Hi I have just got some Anamo shrimp for my planted tank to help with aglea and because I love watching them wander around my tank, but I have also just started using Liquid Cardo and some weekly fertiliser listed in the title are these ok to use with shrimp?


----------



## MARKCOUSINS (7 Jan 2013)

I have been keeping amano shrimp for a long time using LC no problem even with a double dose.Maybe a good idea to limit the dose to start off with then slowly return to your desired level.Have never used this fert but should not be an issue.Aclimatising the shrimp to the tank water before putting in the tank very important.cheers  mark


----------



## C00ki3 (7 Jan 2013)

Thanks, I aclimatised them very slowly over the course of a day so they should be ok with that I also droped my temp from 26 degrees to 24 over a couple of days before i put them in ( my enlders should be fine with this).

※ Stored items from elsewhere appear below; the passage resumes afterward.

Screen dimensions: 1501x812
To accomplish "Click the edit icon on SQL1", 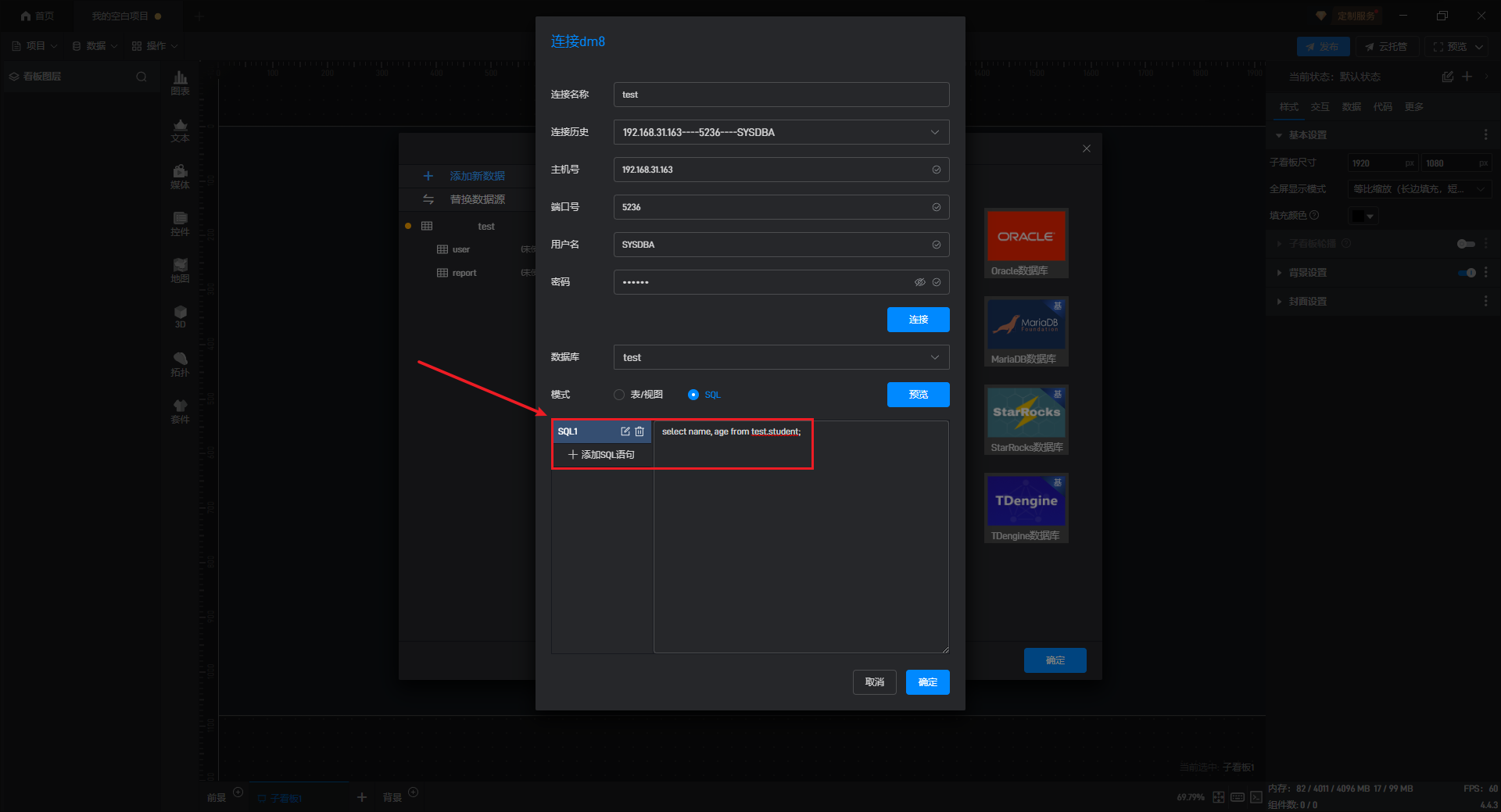I will click(x=625, y=431).

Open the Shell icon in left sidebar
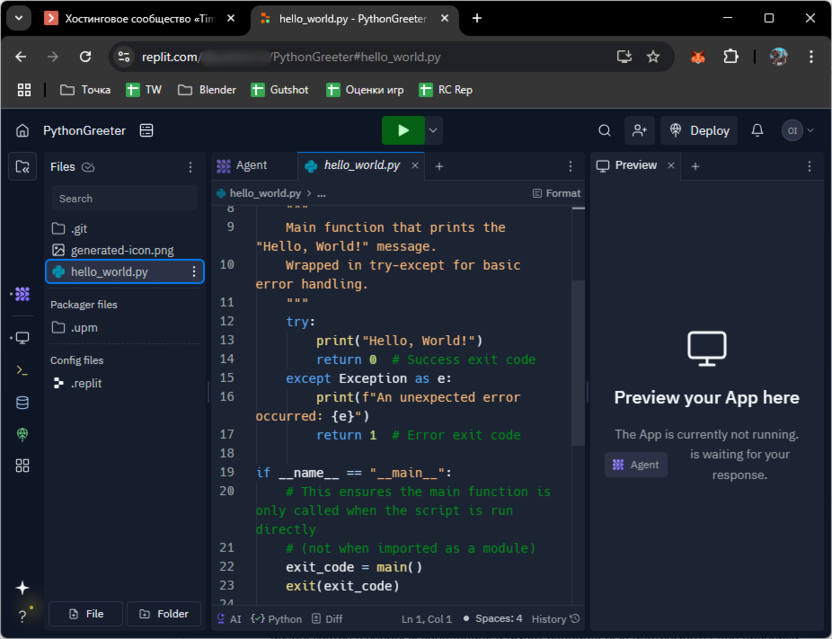pyautogui.click(x=22, y=370)
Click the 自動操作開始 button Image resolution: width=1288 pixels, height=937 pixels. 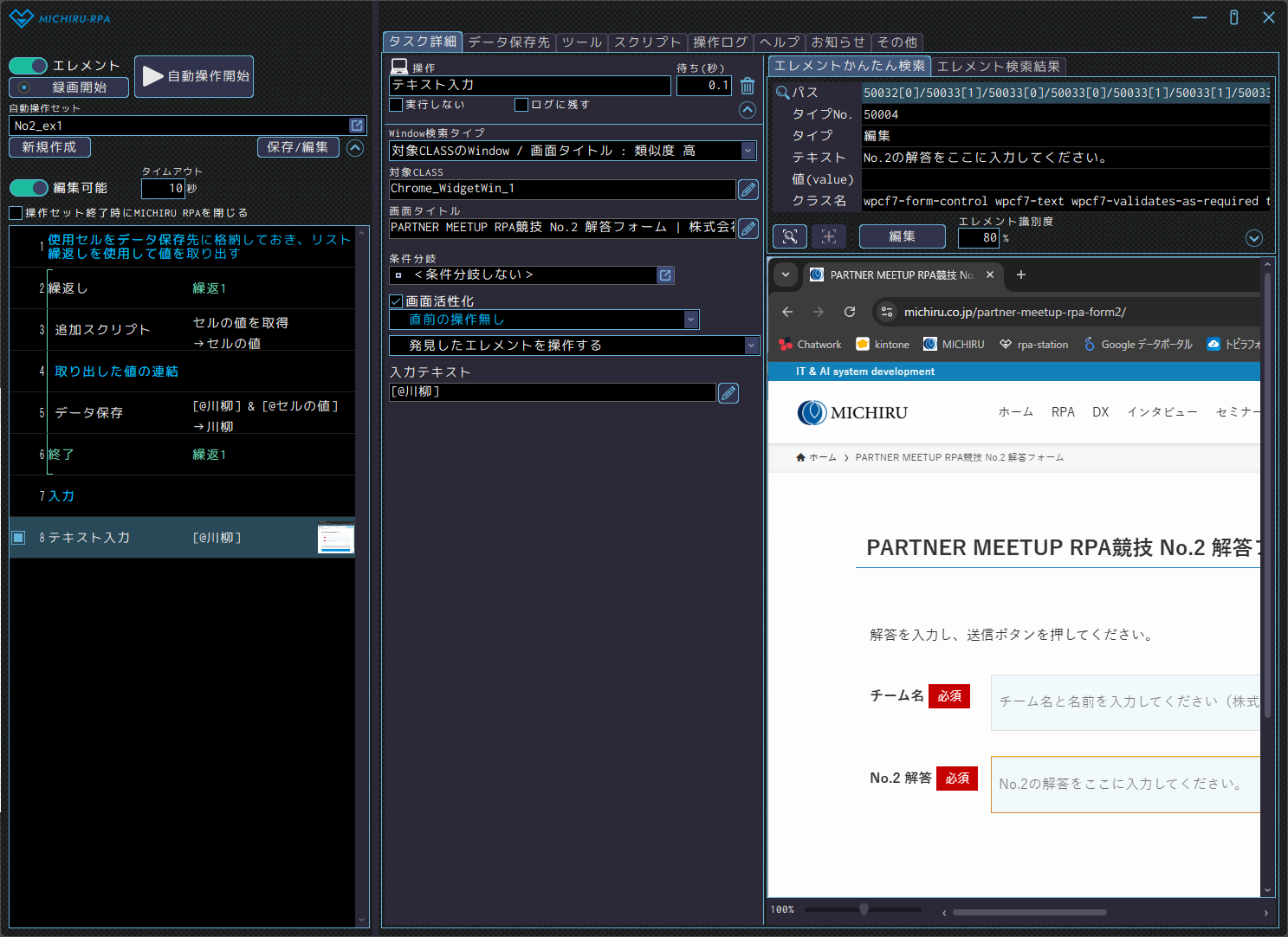tap(195, 76)
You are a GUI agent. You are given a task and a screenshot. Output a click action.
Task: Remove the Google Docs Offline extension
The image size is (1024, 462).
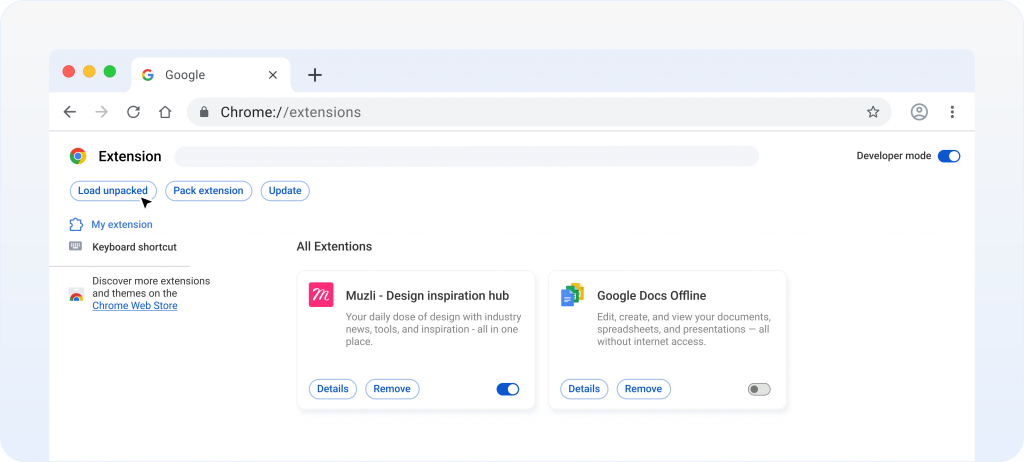643,389
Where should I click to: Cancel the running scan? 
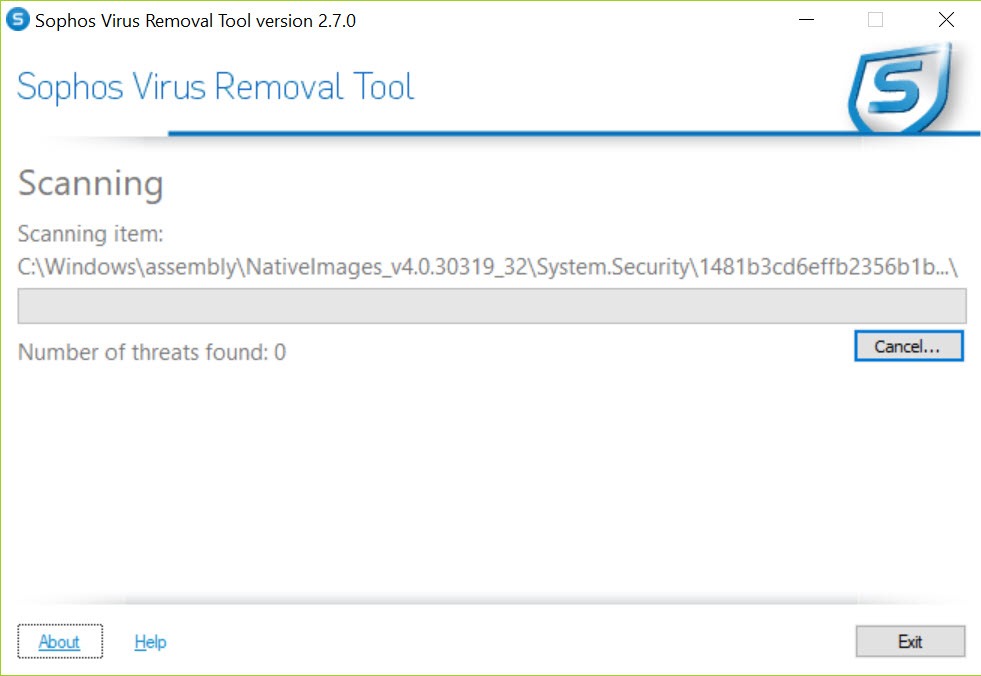tap(908, 346)
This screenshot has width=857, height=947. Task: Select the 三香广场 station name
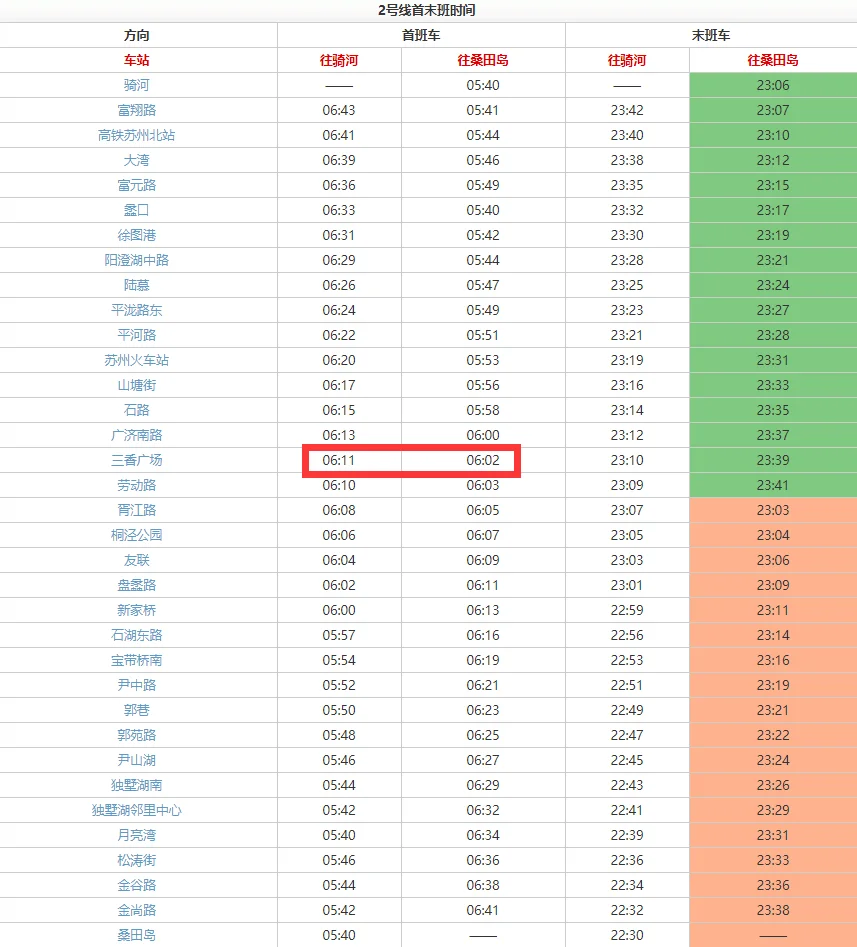click(137, 460)
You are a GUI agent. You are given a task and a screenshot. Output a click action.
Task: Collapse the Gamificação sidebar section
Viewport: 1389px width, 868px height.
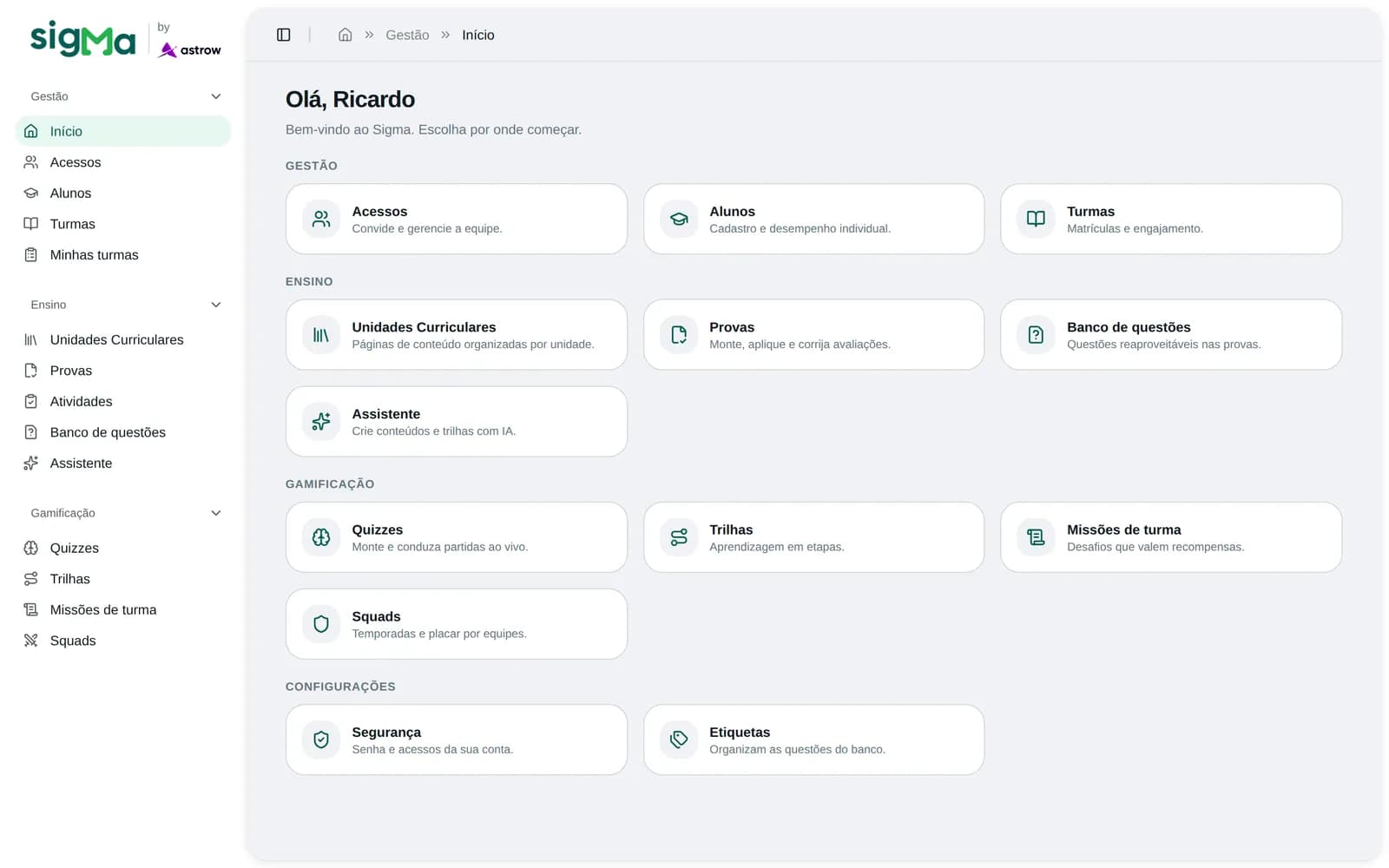216,513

The fert says it contains 0.349% copper which is really what worried me as I have read that copper is bad for shrimp which is what worries me, last time i used it was a week ago so if it is bad i'm hoping its been taken up by the plants by now.


----------



## Iain Sutherland (7 Jan 2013)

Hey cookie, all ferts that contain micro nutrients will have trace levels of copper but not to worry as it is such a tiny dose it wont be an issue.  Ferropol i believe is just trace nutrients with a little K so you may need to look at adding in some N and P in another form.  Liquid carbon is fine with amanos, they are pretty hardy as shrimp go.


----------